Anyway, thanks for the kind words!



SheltieLover

(59,599 posts)
16. Hi Dark!
Sat Oct 22, 2022, 04:40 AM
Oct 2022

Nice to see you posting again!

So sorry to hear you are in such pain. 😢

I sure hope your doc can fix it.

Give the coirse another try. Maybe you will find resonance this time.

Glad you are getting a refund.

I sure hope things go more smoothly for you from now on.

Dark n Stormy Knight

(10,026 posts)
17. Thanks again for the caring words & suggestions.
Sat Oct 22, 2022, 04:09 PM
Oct 2022

I'm just so overwhelmed, its hard to know from day to day, or hour to hour, how high or low my mood, energy, etc., will be like.

I will keep you posted.

3catwoman3

(25,430 posts)
7. That is one hell of a list, Dark&Stormy.
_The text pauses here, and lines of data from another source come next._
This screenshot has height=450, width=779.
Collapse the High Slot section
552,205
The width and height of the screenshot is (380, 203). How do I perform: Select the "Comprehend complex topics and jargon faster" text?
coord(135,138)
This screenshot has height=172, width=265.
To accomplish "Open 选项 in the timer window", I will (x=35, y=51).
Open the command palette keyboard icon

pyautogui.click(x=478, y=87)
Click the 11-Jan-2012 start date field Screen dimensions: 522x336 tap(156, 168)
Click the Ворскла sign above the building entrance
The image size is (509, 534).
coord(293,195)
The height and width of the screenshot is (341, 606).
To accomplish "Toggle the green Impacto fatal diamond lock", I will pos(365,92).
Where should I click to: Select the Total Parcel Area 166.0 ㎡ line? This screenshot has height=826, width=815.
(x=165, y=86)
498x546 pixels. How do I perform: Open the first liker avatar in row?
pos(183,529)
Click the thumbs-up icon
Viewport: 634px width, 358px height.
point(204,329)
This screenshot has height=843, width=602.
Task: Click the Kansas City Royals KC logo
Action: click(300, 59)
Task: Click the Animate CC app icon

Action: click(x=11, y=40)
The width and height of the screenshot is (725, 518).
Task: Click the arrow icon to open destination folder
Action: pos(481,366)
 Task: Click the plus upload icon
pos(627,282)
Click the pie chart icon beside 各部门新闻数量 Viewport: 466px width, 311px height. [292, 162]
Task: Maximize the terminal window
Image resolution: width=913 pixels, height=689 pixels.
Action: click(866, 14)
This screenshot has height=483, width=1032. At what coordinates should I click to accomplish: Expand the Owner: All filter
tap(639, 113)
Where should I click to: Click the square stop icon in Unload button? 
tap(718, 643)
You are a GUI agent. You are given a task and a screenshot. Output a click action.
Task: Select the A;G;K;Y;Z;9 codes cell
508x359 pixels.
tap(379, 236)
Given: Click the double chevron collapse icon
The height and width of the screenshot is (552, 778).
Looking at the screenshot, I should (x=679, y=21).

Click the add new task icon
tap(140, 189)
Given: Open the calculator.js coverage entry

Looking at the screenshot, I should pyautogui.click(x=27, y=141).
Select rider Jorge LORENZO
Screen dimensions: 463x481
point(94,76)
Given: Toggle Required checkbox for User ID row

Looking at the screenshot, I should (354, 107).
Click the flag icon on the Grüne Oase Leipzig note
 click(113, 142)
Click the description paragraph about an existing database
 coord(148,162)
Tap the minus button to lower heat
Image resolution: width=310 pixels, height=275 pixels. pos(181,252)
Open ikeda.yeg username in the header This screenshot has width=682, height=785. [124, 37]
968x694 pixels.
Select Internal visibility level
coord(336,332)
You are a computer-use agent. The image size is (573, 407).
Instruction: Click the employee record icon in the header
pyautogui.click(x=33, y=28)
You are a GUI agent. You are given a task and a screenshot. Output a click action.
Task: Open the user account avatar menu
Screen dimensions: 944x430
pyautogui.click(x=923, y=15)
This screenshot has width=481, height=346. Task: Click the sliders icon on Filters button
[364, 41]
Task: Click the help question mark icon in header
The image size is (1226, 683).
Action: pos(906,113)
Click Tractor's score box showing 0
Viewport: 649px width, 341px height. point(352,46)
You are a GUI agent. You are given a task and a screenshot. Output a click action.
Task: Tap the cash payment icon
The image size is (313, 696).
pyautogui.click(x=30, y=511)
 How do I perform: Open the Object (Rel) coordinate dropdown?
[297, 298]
Good Grief.
Fri Oct 21, 2022, 09:42 PM
Oct 2022

Have you tried acupuncture or cannabis? Maybe hypnosis?

There are codes for acupuncture treatments that are accepted by some insurance plans.

Wishing you continued strength and endurance.

Dark n Stormy Knight

(10,026 posts)
12. Thanks very much for the empathy! I often think maybe I'll wake up
Fri Oct 21, 2022, 10:58 PM
Oct 2022

and find this has been a terrible nightmare.

I have been telling my husband I need to find an acupuncturist who accepts Medicare and knows how to code it correctly. I'm pretty sure my condition qualifies as long as the code is right. Even if it doesn't work for anything else, I actually love the feeling of the needles in me. It's very relaxing!

Cannabis does pretty much the opposite of what it does for many of my family and friends. It amplifies every pain in my body and makes me think of terrible things. Bummer, because friends are always giving my husband gummies. They work for him, so I'm glad he has them all to himself.

Thanks again.




I wish we had heart smilies on DU. I'm on my PC keyboard with no emojis, but I send hearts to you and everyone who's taken the time to reply to my tale of woe.

murielm99

(31,433 posts)
15. Good grief, and I think I have troubles!
Fri Oct 21, 2022, 11:57 PM
Oct 2022

I am glad you can let us know all of this. Please keep telling us about the details. At least you can get some of that out of your system. We do care here.

Dark n Stormy Knight

(10,026 posts)
19. I appreciate that. 💜
Sat Oct 22, 2022, 04:17 PM
Oct 2022

I did manage to get some sleep fro 8:30am to 1:30pm today. Woke & spoke to my mom & then texted with a friend. Am just now (5:15 pm Eastern Time) trying to get up and do something. We shall see how that goes.